Credit: CORBIS

Multiple observations suggest that host tissues possess intrinsic tumour-suppressive activity that can eliminate premalignant cells (a type of cell competition). However, the mechanisms by which this occurs are unknown. Igaki and colleagues now show that Jun N-terminal kinase (JNK)-mediated engulfment of premalignant cells, by their surrounding wild-type neighbours, may be one such mechanism.

In Drosophila melanogaster imaginal epithelia, clones of cells in which the tumour suppressor genes scribble (scrib) or discs large (dlg) are mutated are outcompeted by surrounding wild-type cells and undergo JNK-dependent cell death. Using D. melanogaster eye-antennal discs, Ohsawa et al. analysed wild-type cells juxtaposed to scrib- or dlg-mutant clones to study the mechanisms of this tumour-suppressive activity. They found evidence of activated JNK signalling not only in mutant clones, but also in the wild-type neighbours. However, unlike JNK activation in mutant clones, JNK activation in surrounding wild-type cells was non-apoptotic. Intriguingly, blocking JNK signalling in the surrounding cells, by RNA interference or expression of a dominant-negative mutant of the Jun kinase Basket (BSKDN), suppressed elimination of scrib-mutant clones. The authors hypothesized that the cell surface tumour necrosis factor ligand Eiger, which was previously shown to activate JNK within scrib- and dlg-mutant clones, could also be upstream of JNK activation in wild-type neighbours. Indeed, overexpression of eiger in surrounding wild-type cells enhanced elimination of scrib-mutant clones. Together, these results indicate that Eiger–JNK signalling in normal cells promotes the elimination of neighbouring premalignant cells.

host tissues possess intrinsic tumour-suppressive activity that can eliminate premalignant cells

Next, Ohsawa et al. sought to identify effectors downstream of Eiger–JNK signalling. Guided by a candidate screen for proteins that regulate the actin cytoskeleton, a known outcome of JNK signalling, the authors found that PDGF- and VEGF-receptor related (PVR) is upregulated in both mutant clones and the surrounding wild-type cells, in a pattern similar to JNK activation. Knockdown of pvr in surrounding wild-type cells suppressed the elimination of scrib clones. Moreover, pvr knockdown in surrounding cells that overexpressed eiger prevented their ability to outcompete scrib clones, thereby placing PVR downstream of Eiger–JNK signalling.
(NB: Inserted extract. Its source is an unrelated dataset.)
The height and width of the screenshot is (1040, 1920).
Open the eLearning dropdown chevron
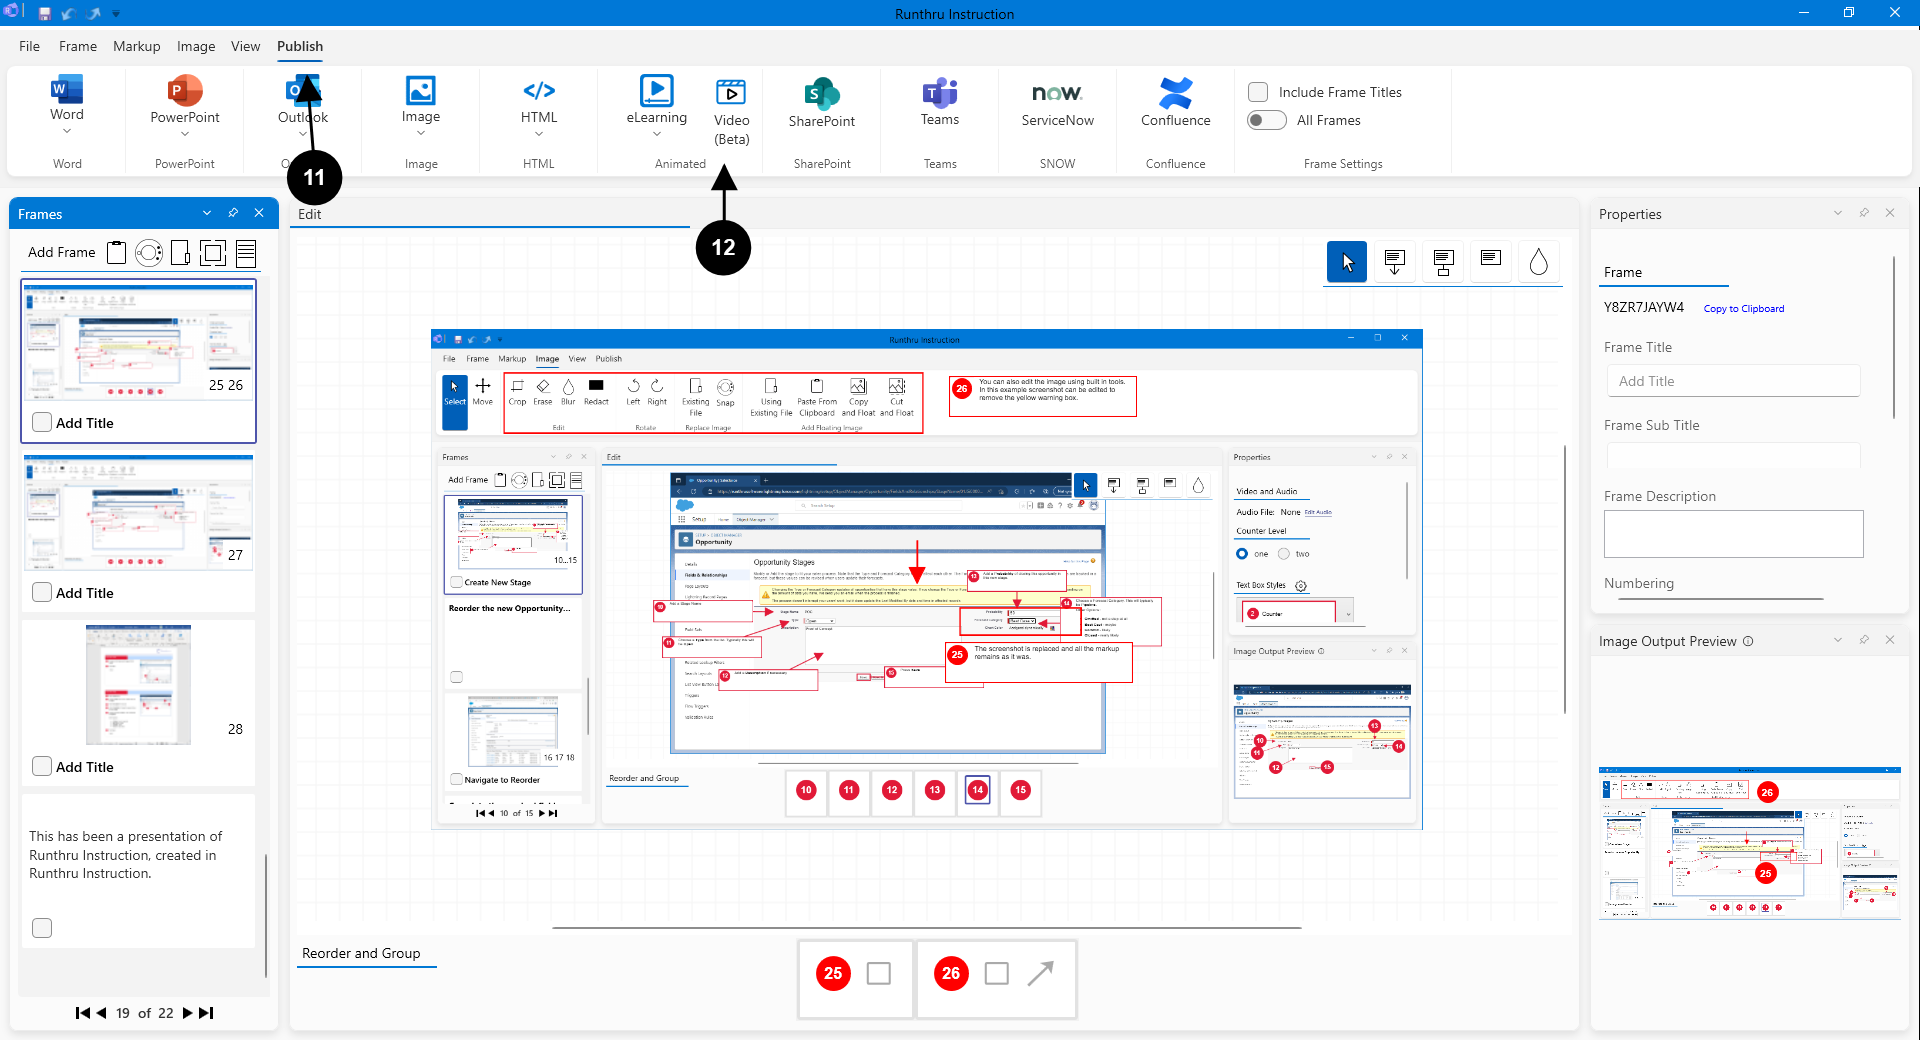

How does Eiger–JNK–PVR signalling in wild-type cells lead to the elimination of premalignant neighbours? Live imaging of imaginal discs revealed that scrib-mutant cells are engulfed by their wild-type neighbours. Overexpression of eiger or pvr in surrounding wild-type cells enhanced the engulfment of scrib-mutant clones, whereas this was reduced in eiger-mutant discs. Finally, the authors showed that knockdown of engulfment and cell mobility (elmo) in surrounding wild-type cells suppressed the elimination of scrib-mutant clones, thereby implicating the ELMO–myoblast city (MBC) pathway, which mediates cytoskeletal rearrangement during phagocytosis, in this phenomenon.

These results show that activation of Eiger–JNK–PVR signalling in surrounding wild-type cells promotes ELMO–MBC-mediated engulfment of premalignant neighbours. It will be interesting to determine whether JNK-mediated cell engulfment is an evolutionarily conserved form of cell competition that eliminates premalignant cells from epithelia.